Il nome di Simon Motot si trova associato anche a una copia di un opuscolo dedicato alla proprietà asintotica dell'iperbole. Questo testo ebraico derivava da una composizione originale di Šaraf al-Dīn al-Ṭūsī (XII sec.), autore di un'opera algebrica di fondamentale importanza; questo legame insospettato con un autore arabo testimonia la complessità delle vie di diffusione delle tradizioni matematiche arabe in Europa. Non è da escludere, inoltre, che i contatti degli ambienti degli studiosi ebrei italiani con quelli di Costantinopoli, soprattutto dopo l'arrivo degli Ottomani, abbiano costituito canali di trasmissione delle idee o dei testi originali dell'Oriente arabo.
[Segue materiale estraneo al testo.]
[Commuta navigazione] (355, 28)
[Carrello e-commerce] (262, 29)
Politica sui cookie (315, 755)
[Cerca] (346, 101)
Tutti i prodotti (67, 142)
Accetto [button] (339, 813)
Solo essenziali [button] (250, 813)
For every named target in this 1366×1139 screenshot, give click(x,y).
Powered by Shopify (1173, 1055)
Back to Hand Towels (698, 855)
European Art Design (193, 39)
La matematica nel mondo colto giudeo-bizantino fra i secc. XV e XVI
L'attività scientifica svolta nelle comunità giudeo-bizantine è stata ancora poco studiata. Tuttavia, a partire dal XV sec. e fino alla metà circa del XVI, si registra un notevole interesse per l'apprendimento e l'insegnamento della matematica e dell'astronomia. In queste comunità si copiava molto: infatti numerose raccolte manoscritte di grande valore che ci sono pervenute sono opera dei copisti che lavoravano a quell'epoca a Costantinopoli. Essi, con la loro attività, rispondevano evidentemente a una richiesta. Oltre a ciò, si svolgeva un lavoro di compilazione: ci è pervenuto per esempio un voluminoso commento anonimo manoscritto degli Elementi di Euclide, che cita al-Kindī, al-Fārābī, Ibn al-Hayṯam e al-Anṭākī, a fianco di altri autori greci (Berlino, Staatsbibliothek Preussischer Kulturbesitz, hebr. 204). Inoltre, si continuava a tradurre: intorno al 1460 Šālôm ben Yôsēf ῾Anāwî tradusse e commentò in ebraico l'opera Ḥisāb al-Hind (Il calcolo indiano) di Kūšyār ibn Labbān (X-XI sec.).
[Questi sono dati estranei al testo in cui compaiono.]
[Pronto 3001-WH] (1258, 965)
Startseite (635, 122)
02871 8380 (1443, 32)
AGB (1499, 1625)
Infine, si scriveva. Le opere che citiamo segnalano il ricorso a una triplice eredità: quella dei testi già disponibili in ebraico (᾽Avrāhām bar Ḥiyya, ᾽Avrāhām ibn ῾Ezrā, i classici greci o arabi tradotti in ebraico, Gersonide e così via); quella dei testi arabi non tradotti in ebraico e quella dei testi greci o greco-bizantini. Mordekhai Komtino o Komatiano (Mordecai Comtino, 1402-1482) è l'autore di un Sēfer ha-ḥešbôn we-ha-middôt (Il libro del calcolo e delle misure), nel quale è possibile reperire fonti greche antiche come Erone, che a volte viene citato pedissequamente, ma anche procedimenti esposti da autori bizantini dei secc. XIII e XIV. Ēliyyā Mizrāḥī (1455 ca.-1526), allievo di Comtino, al quale succedette nella carica di gran rabbino di Costantinopoli, testimonia, nel suo Sēfer ha-Mispār, una vasta cultura scientifica e una grande attenzione per la pedagogia; stampata a Costantinopoli nel 1534, l'opera fu tradotta parzialmente in latino nel XVI sec. e, in seguito, riassunta in yiddish. Infine, un altro allievo di Comtino, Kalev Afendopulo (1460 ca-1525 ca.), responsabile spirituale della prospera comunità caraita di Costantinopoli e prolifico copista ed esegeta, scrisse di astronomia e di matematica; conosciamo un suo lungo commento manoscritto all'Introduzione all'aritmetica di Nicomaco, che contiene numerosi sviluppi concernenti la filosofia, l'astronomia e l'astrologia (Berlino, Staatsbibliothek Preussischer Kulturbesitz, hebr. 226).